Amyr Klink’s 100 Days between Sea and Sky

By Rob Packer

Amyr Klink’s 100 Days between Sea and Sky

The story of the first man to row solo across the South Atlantic from Namibia to Brazil isn’t typical reading material for me (this is despite my own rowing past, and vaguely knowing half of a duo who rowed across the North Atlantic and a former secondary-school teacher and his wife who are about to). In other words, I expected Brazilian explorer Amyr Klink’s account of his 1984 journey, Cem dias entre céu e mar100 Days between Sea and Sky and out of print in English—to be mildly interesting at best. I was wrong: the book is surprisingly fascinating and has made me curious about the sailing expeditions he has done.
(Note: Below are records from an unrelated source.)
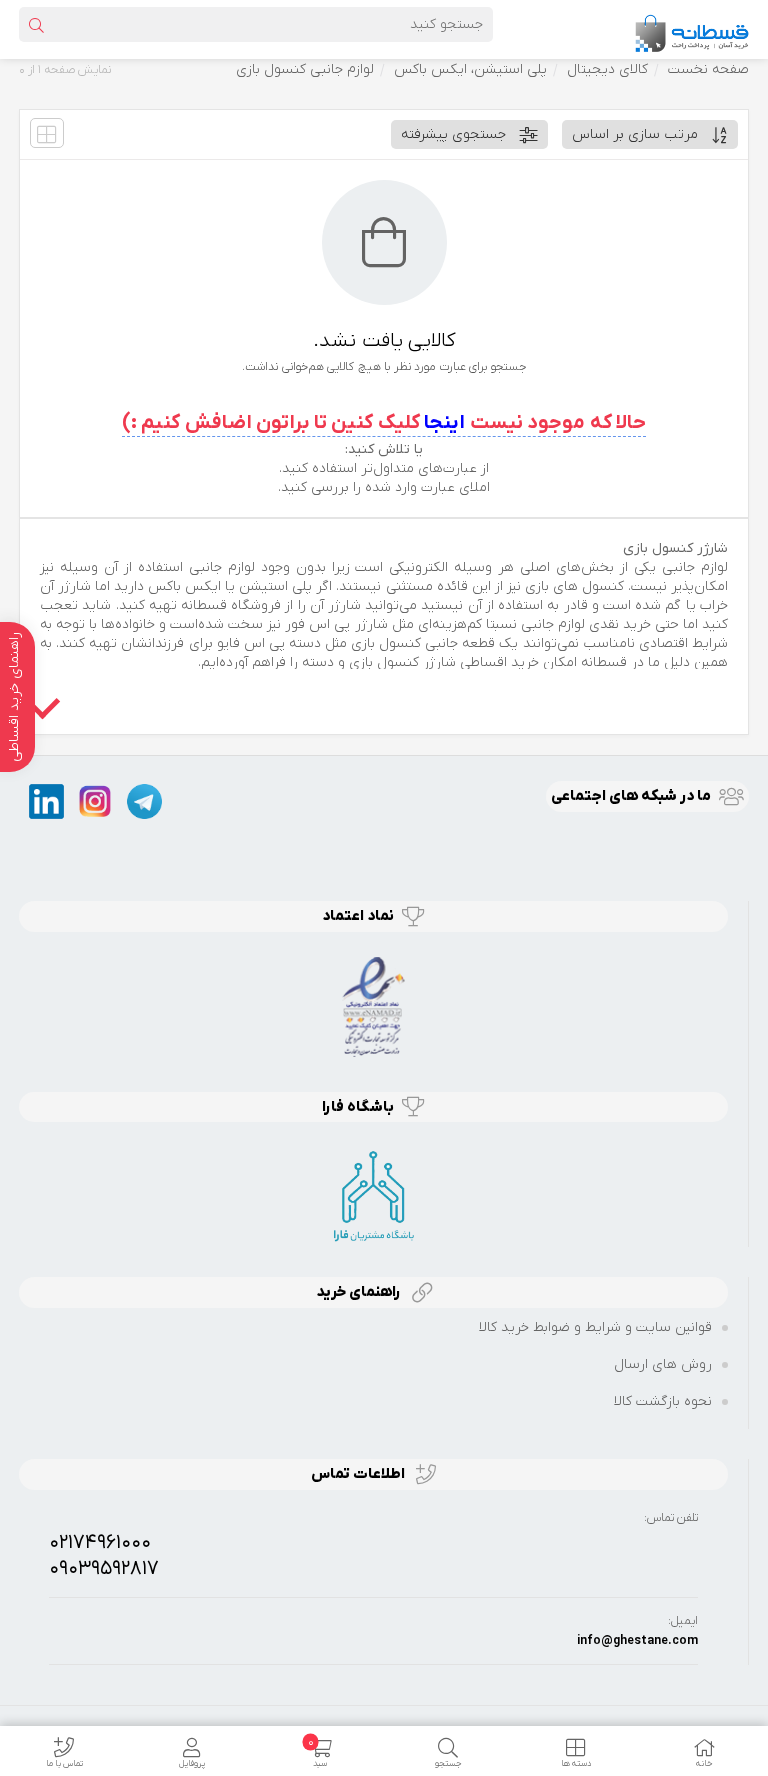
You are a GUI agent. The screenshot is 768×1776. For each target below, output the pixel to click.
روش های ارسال (663, 1364)
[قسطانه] (691, 28)
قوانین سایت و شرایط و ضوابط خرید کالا (595, 1327)
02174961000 (100, 1543)
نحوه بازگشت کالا (663, 1401)
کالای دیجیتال (607, 69)
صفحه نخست (708, 69)
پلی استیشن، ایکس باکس (470, 69)
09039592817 (104, 1569)
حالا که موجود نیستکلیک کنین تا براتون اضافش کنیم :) (384, 423)
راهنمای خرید (360, 1292)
Of course, the journey is the focus but what makes the book special are the meditations on Klink’s motivations and meticulous preparations. Sometimes the expedition seems nothing more than the culmination of childhood curiosity developed exploring the mountains and islands around Paraty, a colonial town on the coast between Rio and São Paulo; one of the book’s most memorable sections tells the story of a 12-year-old Amyr going hiking with a friend and coming across a previously unknown quilombo (a village originally of escaped slaves that still exist in parts of Brazil).

This curiosity mixes with a strong influence from the maritime themes that permeate Portuguese literature: for example, while describing the currents that determined his route, Klink quotes Fernando Pessoa, the greatest modern Portuguese poet, and then goes on to say that his route is fundamentally the one followed by Portugal’s 15th-century navigators and mentioned in Camões’ Lusiads, the seminal work of Portuguese literature. After all, the currents used by Vasco de Gama, Diogo Cão, Pedro Álvares Cabral and other Portuguese navigators haven’t changed.

Reading the book in the GPS age, though, parts of the book seem like a historical artefact as the on-board navigation tools amount to sextants, chronometers, astronomical calculators and trigonometry; and if it was cloudy at midday, then he couldn’t be sure of where he was. His encounters with dolphins, a crèche of whales, dorados and sharks would likely be much the same today, although who knows for how much longer given the state of the world’s oceans.

Surprisingly, there are no photos—Klink’s camera stays in Namibia after an accident—and the book clocks in at 150 pages. Rather than falling into the trap of a diary format, the chapters are chronologically structured around events and Klink’s own elastic notion of time that was either “so exact as to feel every tenth of a second of every hour or so vague that centuries would mean nothing”. And ultimately, conciseness and a lack of photos allow Klink’s strengths as a storyteller to come to the fore.